TEXTE SOURCE

A - La basilique mariale de Rome
Merveille des origines chrétiennes de la cité sainte. La basilique papale fut érigée au Vème siège sous le pontificat de Célestin Ier et consacrée le 5 août 434 à la Vierge Marie par le pape Sixte III. Elle est l'unique basilique romaine à avoir conservé une structure paléochrétienne malgré les ajouts architecturaux postérieurs de l'histoire. Elle est l'une des plus anciennes églises de la ville, consacrée à la Mère de Jésus à la suite du concile d'Ephèse qui proclama en 431 le dogme de "Marie Mère de Dieu".
Erigée sur le mont de l'Esquilin, "le plan adopté évoque le modèle de la Rome impériale, faisant ce lien patent entre l'empire et la Rome des chrétiens avec sa haute et large nef et son abside semi circulaire", disent les architectes. On y découvre les plus anciennes mosaïques de la ville du Vème siècle, rappelant l'importance de Marie dans les cycles bibliques représentés. L'impression première domine de l'immensité de l'espace rencontré en la jonction de ces deux mondes.
La façade du XIIème siècle refaite au XVIIIème comporte une loggia utilisée pour les bénédictions papales avec à l'arrière du bâtiment un clocher-tour, qui est le plus haut de la ville, ajouté au XIVème siècle. Lieu de guerres et d'hostilité religieuse, on y découvre un canon renversé surmonté d'une croix, il fut érigé par le pape Clément VIII pour célébrer la fin des guerres de religion en France. Telle la présence continue de la France dans la ville sainte et des figures mariales omniprésentes dans la religion et la cité civile en Gaule antique et dans les temps plus actuels. La récurrence de Marie en Marianne et toujours de Marianne et Marie !
"En visitant la basilique vers l'abside Marie est omniprésente et tout converge vers elle. Car c'est "Théotokos", la mère du fils de Dieu qui accueille le pèlerin dont le couronnement par le Fils rayonne dans la mosaïque réalisée en 1295 au dessus du maitre-autel par Jacopo Torriti sur un fond de ciel étoilé".
Un autre trésor unique de Marie est attaché à cette basilique, c'est l'icône de la Vierge à l'Enfant vénérée depuis des siècles sous le vocable de Salus populi romani (Salut du peuple romain) car elle aura protégé la ville de la propagation de la peste. La Vierge de cette icône dont les couches premières des peintures datent des VIIème et XIIIème siècles serait celle peinte par saint Luc sur la table en bois de la Sainte Famille de Nazareth rapportée à Constantinople par la mère de Constantin au IVème siècle. La Foi le permet, et à Rome, la Foi en Marie sauve !
En 593, la peste ravage la cité sainte. Le pape Grégoire le Grand la fait porter en procession à travers la ville et ordonne sept processions en direction de Sainte Marie Majeure pour apaiser la colère divine et implorer la figure mariale comme protectrice du peuple en souffrance.

DONNÉES FOURNIES

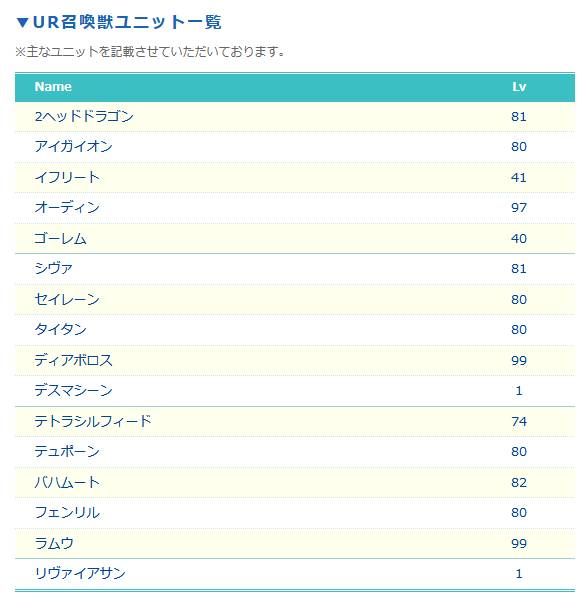Viewport: 583px width, 613px height.
Task: Select the シヴァ row
Action: [x=295, y=269]
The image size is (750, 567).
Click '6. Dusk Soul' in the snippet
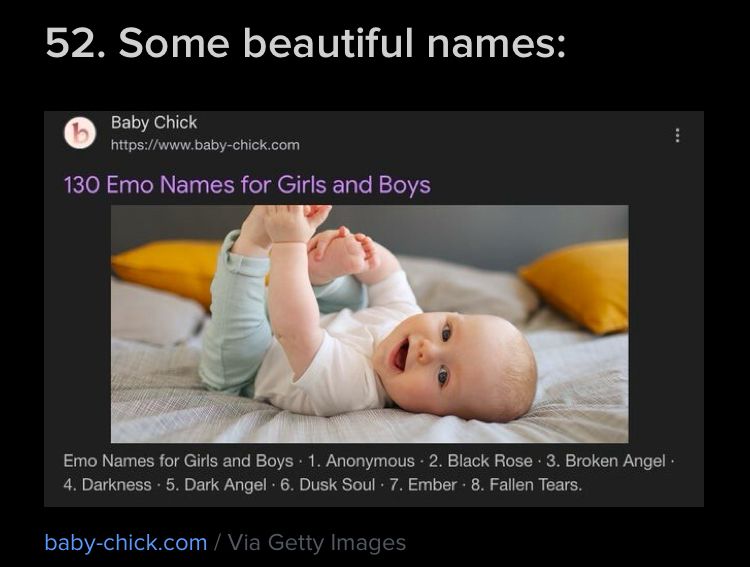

EXERCICE 1
Dites si chacune des affirmations suivantes concorde avec le texte sur la basilique mariale de Rome, en répondant par oui ou par non et en citant les mots du texte qui tranchent. (a) La basilique a été consacrée à la Vierge Marie par le pape Sixte III. (b) Le clocher-tour a été ajouté au XIIème siècle. (c) La mosaïque située au-dessus du maître-autel est l'œuvre de Jacopo Torriti.
EXERCICE 2
Rédigez la suite du texte sur la basilique mariale de Rome, à partir de sa dernière phrase.

RÉPONSE ATTENDUE 1
(a) Oui : « consacrée le 5 août 434 à la Vierge Marie par le pape Sixte III ».
(b) Non : « un clocher-tour, qui est le plus haut de la ville, ajouté au XIVème siècle ».
(c) Oui : « la mosaïque réalisée en 1295 au dessus du maitre-autel par Jacopo Torriti ».

RÉPONSE ATTENDUE 2
Alors viennent en sus des légendes si denses autour de Marie en ce lieu. Selon une légende médiévale, la basilique doit sa construction à un songe. Dans la nuit du 4 août 356, la Vierge serait apparue au Pape Libère et à un riche romain du nom de Jean pour leur demander d'ériger un sanctuaire marial là où il avait neigé en plein août à Rome ? Ainsi naquit selon la légende la basilique du nom de "Liberiana de Santa Maria ad Nives" sur la colline de l'Esquilin, ou "Sainte Marie aux Neiges", premier nom populaire au XIVème siècle qui donnerait le nom de Sainte Marie Majeure tel que rapporté par le Missel de 1568 à 1969 en la date liturgique du 5 août selon la tradition !
Sainte Marie Majeure fut encore appelée Sainte Marie de la Crèche à cause des fragments du berceau du Christ rapportés par les pèlerins de retour de Jérusalem. Autant de reliques vénérées dans la crypte de la dite basilique où la maternité divine domine et le récit légendaire, la foi des fidèles et le visage de Marie.
Et pour le récit, il faut mentionner encore la légende de la grosse cloche de la Sperduta qui, tous les soirs à 21 heures, sonne en souvenir d'une bergère qui, faisant paître son troupeau, se serait perdue à la tombée de la nuit malgré les cloches. Voilà pourquoi la bergère égarée continue d'entendre la dite cloche de la basilique Sainte Marie Majeure, depuis si longtemps !
La voix de la dévotion des humbles et des modestes qui vénèrent Théotokos comme leur mère éternelle. Les papes réservent à cette basilique les offices du 15 août chaque année !
B - La Porte Sainte s'ouvre au monde.
Pourquoi ce rite et cet usage ? Les historiens s'interrogent et recherchent dans les chroniques du temps des ressources et des explications.
Le premier récit du genre viendrait de Jean Burckard, cérémoniaire du pape Alexandre VI Borgia en 1500.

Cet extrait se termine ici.